Patients Eighteen subjects with DSM-IV major depression (treatment resistant).
Interventions After a 2-week drug-free period, subjects were given an intravenous infusion of either ketamine hydrochloride (0.5 mg/kg) or placebo on 2 test days, a week apart. Subjects were rated at baseline and at 40, 80, 110, and 230 minutes and 1, 2, 3, and 7 days postinfusion.
Main Outcome Measure Changes in scores on the primary efficacy measure, the 21-item Hamilton Depression Rating Scale.

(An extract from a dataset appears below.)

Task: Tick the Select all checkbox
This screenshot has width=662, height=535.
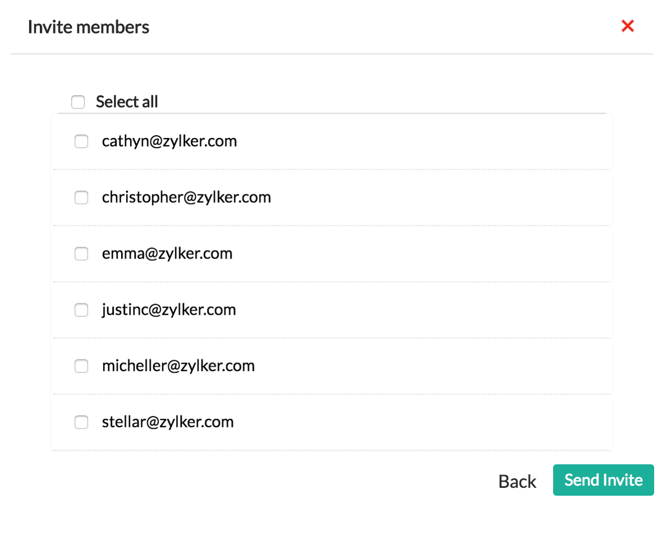Action: pos(78,102)
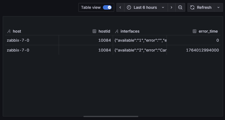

Results Subjects receiving ketamine showed significant improvement in depression compared with subjects receiving placebo within 110 minutes after injection, which remained significant throughout the following week. The effect size for the drug difference was very large (d = 1.46 [95% confidence interval, 0.91-2.01]) after 24 hours and moderate to large (d = 0.68 [95% confidence interval, 0.13-1.23]) after 1 week. Of the 17 subjects treated with ketamine, 71% met response and 29% met remission criteria the day following ketamine infusion. Thirty-five percent of subjects maintained response for at least 1 week.

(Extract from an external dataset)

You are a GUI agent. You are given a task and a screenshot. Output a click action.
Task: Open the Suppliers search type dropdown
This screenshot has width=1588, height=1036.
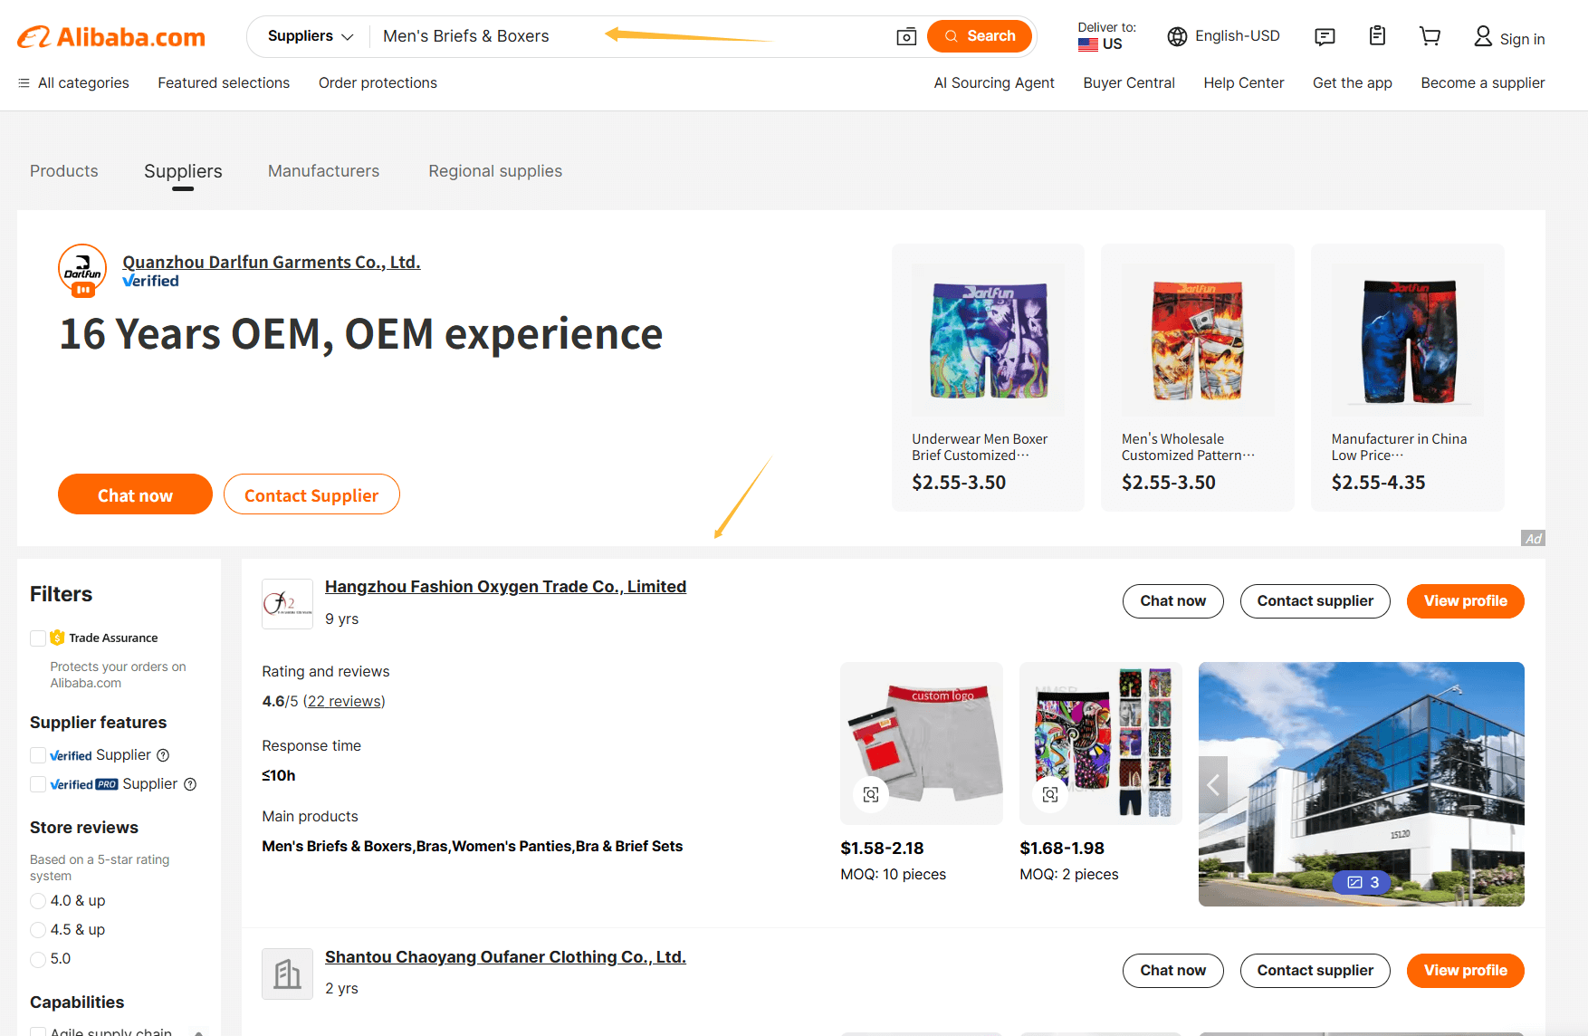pyautogui.click(x=311, y=36)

Read this again: showed significant improvement in depression compared with subjects receiving placebo within 110 minutes after injection, which remained significant throughout the following week.
This is absolutely unheard of. Yet the paper essentially disappeared.
What is esketamine? It’s related to ketamine (a veterinary anesthetic and drug of abuse) in exactly the same way that a glove for your left hand is related to a right handed glove. The two drugs are optical isomers of each other.
What’s so important about the mirror image? It means that esketamine may well act rather differently than ketamine (the fact that ketamine worked is against this). The classic example is thalidomide, one optical isomer of which causes horrible malformations (phocomelia) while the other is a sedative used in the treatment of multiple myeloma and leprosy.
If toxic side effects can be avoided, the market is enormous. It is estimated that 25% of women and 10% of men will have a major depression at some point in their lives.
Initially, Esketamine ( SPRAVATOTM) will likely be limited to treatment resistant depression. But depressed people will find a way to get it and their docs will find a way to give it. Who wants to wait three weeks. Just think of the extremely sketchy ‘medical indications’ for marihuana.